OBJECTIVE:
Please copy these lines exactly, beginning with the first one and going on through the line with "pyautogui.click(x=539, y=91)".

EXCERPTED DATA:
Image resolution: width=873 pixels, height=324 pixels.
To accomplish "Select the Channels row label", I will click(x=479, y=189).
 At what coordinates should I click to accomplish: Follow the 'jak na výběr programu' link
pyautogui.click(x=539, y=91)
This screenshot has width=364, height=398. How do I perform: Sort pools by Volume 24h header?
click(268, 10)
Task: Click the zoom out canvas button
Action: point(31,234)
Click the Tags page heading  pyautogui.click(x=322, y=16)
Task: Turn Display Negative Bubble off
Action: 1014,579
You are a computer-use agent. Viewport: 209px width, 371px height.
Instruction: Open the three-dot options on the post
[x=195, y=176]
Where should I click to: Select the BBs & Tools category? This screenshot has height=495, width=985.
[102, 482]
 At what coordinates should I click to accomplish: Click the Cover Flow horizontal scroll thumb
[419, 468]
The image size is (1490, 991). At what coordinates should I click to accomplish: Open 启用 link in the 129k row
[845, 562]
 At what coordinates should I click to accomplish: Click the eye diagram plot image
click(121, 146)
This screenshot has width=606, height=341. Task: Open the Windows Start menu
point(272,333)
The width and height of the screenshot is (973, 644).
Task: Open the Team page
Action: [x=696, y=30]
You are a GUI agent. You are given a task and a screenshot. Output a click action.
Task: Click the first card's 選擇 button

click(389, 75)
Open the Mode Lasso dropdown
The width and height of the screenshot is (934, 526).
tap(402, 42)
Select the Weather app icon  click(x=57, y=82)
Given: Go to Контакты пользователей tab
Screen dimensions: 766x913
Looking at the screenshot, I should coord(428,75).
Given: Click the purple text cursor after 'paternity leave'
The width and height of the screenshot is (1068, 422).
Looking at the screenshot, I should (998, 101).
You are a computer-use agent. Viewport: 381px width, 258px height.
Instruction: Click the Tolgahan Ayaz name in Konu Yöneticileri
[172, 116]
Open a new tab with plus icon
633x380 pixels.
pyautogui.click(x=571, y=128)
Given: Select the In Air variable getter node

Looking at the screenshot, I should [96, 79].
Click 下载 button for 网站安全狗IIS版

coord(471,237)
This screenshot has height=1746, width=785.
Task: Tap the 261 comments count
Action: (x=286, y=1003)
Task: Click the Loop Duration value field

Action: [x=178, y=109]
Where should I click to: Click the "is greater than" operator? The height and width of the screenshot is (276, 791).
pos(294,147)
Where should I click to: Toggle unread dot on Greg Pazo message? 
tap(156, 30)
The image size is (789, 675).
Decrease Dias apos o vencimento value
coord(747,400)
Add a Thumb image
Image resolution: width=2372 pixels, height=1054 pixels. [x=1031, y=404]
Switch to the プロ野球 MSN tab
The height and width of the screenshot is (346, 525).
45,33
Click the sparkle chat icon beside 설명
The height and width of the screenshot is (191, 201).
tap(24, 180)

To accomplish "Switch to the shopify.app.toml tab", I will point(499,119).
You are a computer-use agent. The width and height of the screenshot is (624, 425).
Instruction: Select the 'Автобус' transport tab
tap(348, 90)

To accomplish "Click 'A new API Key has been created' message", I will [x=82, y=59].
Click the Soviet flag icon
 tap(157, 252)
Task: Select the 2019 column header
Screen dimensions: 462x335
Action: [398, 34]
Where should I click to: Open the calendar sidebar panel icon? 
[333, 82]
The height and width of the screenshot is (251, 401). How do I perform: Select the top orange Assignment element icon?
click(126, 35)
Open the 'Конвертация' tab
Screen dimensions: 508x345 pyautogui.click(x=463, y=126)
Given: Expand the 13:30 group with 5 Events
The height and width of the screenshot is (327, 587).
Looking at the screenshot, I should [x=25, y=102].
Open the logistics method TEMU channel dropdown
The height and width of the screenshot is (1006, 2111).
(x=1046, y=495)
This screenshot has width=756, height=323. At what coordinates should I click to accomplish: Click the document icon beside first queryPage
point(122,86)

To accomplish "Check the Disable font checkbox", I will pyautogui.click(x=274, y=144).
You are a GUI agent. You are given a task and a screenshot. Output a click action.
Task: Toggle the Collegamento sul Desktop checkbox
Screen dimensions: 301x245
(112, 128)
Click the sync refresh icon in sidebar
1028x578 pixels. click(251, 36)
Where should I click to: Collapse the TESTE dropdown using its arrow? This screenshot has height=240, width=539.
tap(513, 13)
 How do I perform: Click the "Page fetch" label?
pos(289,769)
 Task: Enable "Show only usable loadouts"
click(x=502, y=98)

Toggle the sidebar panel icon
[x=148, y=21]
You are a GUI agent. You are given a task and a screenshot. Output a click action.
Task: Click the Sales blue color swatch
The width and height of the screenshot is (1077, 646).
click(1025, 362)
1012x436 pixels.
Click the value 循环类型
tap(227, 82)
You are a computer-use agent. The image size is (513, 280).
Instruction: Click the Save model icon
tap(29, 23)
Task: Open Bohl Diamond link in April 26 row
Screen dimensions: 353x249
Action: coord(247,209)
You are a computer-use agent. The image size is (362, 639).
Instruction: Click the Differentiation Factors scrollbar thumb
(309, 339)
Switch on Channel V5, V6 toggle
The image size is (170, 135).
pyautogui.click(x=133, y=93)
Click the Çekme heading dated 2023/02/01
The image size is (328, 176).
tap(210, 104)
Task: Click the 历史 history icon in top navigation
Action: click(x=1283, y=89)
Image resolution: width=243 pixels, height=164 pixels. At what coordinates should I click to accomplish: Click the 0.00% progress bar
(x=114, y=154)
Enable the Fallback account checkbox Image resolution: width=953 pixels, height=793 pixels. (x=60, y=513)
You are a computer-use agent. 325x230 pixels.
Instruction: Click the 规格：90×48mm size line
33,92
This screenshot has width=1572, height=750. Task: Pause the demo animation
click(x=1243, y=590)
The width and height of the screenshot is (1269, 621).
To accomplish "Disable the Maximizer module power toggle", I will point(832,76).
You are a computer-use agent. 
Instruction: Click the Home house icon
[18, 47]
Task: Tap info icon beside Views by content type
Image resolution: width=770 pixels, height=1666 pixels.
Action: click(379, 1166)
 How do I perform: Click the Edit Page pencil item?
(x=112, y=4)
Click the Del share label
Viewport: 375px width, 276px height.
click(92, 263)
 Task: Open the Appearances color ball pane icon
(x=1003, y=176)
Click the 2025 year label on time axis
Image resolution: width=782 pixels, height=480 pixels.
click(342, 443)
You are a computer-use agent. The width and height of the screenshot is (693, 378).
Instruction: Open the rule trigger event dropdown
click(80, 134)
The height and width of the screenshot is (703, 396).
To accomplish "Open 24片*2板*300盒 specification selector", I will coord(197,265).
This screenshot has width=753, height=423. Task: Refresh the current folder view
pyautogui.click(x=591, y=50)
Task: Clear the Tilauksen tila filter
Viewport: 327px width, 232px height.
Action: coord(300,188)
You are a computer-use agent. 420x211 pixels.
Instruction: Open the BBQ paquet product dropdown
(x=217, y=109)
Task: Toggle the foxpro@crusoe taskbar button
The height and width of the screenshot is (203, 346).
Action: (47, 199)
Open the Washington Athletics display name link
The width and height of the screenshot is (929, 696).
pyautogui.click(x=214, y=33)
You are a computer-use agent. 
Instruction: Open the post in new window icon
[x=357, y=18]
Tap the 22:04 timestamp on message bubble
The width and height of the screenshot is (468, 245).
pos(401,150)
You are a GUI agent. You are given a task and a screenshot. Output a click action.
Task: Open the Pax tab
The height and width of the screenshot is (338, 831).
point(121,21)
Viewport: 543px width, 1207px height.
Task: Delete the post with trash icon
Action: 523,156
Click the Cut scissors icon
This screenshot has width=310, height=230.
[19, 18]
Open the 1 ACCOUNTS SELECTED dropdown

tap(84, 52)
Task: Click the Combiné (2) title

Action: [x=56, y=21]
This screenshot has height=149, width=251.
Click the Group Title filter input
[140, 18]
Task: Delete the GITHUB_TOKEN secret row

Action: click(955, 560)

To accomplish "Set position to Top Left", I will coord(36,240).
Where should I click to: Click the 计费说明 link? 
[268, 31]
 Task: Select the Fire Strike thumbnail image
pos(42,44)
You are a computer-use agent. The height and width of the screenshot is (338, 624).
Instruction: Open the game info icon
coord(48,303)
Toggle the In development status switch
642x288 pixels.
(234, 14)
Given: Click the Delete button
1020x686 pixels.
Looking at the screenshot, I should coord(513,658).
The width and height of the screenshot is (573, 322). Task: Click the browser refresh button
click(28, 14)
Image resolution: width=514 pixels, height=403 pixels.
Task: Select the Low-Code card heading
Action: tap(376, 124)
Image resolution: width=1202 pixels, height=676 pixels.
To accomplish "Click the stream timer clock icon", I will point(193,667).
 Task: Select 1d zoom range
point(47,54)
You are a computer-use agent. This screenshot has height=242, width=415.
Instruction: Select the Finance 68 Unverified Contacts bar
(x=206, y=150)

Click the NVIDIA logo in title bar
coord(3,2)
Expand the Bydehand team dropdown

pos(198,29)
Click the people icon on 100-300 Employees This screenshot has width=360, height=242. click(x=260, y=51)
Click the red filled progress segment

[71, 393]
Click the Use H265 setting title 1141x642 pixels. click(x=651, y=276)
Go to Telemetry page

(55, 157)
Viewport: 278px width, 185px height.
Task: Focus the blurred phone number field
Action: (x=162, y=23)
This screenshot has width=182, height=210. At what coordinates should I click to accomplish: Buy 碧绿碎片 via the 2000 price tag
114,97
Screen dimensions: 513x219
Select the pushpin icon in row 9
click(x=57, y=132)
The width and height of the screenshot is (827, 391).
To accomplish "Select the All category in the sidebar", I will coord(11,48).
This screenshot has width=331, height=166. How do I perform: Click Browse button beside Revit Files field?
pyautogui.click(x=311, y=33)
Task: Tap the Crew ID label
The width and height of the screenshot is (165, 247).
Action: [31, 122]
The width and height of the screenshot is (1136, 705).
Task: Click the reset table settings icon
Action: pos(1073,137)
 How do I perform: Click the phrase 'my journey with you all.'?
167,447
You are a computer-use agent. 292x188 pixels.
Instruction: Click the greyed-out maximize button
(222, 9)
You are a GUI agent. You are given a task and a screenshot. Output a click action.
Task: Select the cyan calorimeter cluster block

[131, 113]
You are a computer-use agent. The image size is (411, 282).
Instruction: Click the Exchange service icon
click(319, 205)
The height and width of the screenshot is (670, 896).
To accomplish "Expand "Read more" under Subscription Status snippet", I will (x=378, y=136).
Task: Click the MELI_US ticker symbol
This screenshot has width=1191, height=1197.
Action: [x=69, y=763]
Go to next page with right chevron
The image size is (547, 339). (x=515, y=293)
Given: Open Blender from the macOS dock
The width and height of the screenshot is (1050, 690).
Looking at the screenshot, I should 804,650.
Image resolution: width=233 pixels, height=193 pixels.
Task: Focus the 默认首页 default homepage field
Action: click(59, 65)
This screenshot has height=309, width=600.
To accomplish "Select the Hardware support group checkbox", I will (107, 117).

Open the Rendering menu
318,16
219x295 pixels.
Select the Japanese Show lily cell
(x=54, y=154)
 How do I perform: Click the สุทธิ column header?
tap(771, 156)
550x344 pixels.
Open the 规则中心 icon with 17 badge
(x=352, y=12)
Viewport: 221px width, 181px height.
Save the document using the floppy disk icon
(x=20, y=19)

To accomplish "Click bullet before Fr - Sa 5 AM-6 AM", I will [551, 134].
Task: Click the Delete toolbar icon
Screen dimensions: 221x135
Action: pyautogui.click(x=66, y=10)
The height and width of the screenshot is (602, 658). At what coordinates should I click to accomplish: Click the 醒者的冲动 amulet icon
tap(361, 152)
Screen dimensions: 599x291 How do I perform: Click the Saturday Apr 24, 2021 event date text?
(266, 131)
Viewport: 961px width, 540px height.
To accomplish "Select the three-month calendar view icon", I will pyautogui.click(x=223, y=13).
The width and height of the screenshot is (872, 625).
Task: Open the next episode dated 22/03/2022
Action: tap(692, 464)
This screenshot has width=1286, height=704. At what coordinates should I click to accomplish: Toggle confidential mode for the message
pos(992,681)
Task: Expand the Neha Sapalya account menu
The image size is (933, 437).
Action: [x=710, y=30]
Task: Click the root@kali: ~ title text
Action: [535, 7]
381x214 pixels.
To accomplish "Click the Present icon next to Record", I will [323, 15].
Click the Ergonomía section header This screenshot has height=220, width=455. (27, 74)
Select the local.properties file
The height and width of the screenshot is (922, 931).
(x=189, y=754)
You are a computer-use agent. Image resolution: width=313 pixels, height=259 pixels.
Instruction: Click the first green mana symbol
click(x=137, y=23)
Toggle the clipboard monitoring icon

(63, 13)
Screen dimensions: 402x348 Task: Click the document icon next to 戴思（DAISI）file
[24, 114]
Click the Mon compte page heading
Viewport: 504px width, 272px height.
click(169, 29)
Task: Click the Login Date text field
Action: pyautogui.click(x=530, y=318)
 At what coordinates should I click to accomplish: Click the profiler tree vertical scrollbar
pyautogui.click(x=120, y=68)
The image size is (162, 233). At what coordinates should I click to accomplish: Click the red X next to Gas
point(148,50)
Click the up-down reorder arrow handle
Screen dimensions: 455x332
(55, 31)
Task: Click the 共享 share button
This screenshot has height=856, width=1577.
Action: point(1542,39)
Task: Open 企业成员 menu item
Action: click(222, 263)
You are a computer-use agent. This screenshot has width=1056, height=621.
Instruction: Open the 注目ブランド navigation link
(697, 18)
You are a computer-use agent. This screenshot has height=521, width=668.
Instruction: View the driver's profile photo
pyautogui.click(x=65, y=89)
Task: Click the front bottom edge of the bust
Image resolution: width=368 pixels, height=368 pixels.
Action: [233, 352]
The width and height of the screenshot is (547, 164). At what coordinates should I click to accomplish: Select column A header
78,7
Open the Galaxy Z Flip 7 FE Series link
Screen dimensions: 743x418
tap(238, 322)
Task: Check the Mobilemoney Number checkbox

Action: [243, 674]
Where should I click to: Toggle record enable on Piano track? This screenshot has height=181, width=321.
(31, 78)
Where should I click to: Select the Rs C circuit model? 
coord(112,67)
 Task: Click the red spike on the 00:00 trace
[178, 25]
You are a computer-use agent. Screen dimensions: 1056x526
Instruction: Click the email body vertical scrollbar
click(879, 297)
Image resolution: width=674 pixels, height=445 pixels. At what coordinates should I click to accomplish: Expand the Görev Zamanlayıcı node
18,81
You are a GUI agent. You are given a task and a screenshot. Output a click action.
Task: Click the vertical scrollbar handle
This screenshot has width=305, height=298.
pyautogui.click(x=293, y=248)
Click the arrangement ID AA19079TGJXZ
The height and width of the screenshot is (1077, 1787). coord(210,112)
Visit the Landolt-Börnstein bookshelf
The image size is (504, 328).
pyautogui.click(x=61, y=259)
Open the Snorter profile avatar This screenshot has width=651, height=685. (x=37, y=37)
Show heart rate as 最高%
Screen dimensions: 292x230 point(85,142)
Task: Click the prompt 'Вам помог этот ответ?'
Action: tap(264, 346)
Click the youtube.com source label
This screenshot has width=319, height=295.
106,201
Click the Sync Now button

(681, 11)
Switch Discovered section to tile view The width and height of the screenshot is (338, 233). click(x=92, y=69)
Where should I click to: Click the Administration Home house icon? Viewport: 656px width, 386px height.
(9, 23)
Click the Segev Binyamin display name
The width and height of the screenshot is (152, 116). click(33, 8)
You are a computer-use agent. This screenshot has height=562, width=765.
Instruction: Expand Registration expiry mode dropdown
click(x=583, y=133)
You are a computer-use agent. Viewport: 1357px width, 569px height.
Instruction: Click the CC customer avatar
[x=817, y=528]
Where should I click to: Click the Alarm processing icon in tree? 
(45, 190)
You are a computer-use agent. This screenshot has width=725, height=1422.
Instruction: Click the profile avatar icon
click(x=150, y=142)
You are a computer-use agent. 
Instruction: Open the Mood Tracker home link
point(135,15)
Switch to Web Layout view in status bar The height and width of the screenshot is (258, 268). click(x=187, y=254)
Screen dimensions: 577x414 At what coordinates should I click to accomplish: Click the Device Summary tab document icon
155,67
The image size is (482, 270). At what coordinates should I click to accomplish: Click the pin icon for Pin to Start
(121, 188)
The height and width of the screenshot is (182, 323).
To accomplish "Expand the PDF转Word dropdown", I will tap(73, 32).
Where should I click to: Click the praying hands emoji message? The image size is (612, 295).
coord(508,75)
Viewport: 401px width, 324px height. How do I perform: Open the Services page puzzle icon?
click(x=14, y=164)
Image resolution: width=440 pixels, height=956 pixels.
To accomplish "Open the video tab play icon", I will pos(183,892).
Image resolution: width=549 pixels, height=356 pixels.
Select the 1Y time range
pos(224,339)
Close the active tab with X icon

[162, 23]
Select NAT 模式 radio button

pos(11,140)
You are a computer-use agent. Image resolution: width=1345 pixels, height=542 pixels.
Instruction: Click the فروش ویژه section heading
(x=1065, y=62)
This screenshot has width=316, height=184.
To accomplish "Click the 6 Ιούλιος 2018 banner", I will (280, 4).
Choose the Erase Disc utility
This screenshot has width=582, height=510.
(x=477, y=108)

TASK OUTPUT:
Image resolution: width=873 pixels, height=324 pixels.
To accomplish "Select the Channels row label", I will click(x=479, y=189).
 At what coordinates should I click to accomplish: Follow the 'jak na výběr programu' link
pyautogui.click(x=539, y=91)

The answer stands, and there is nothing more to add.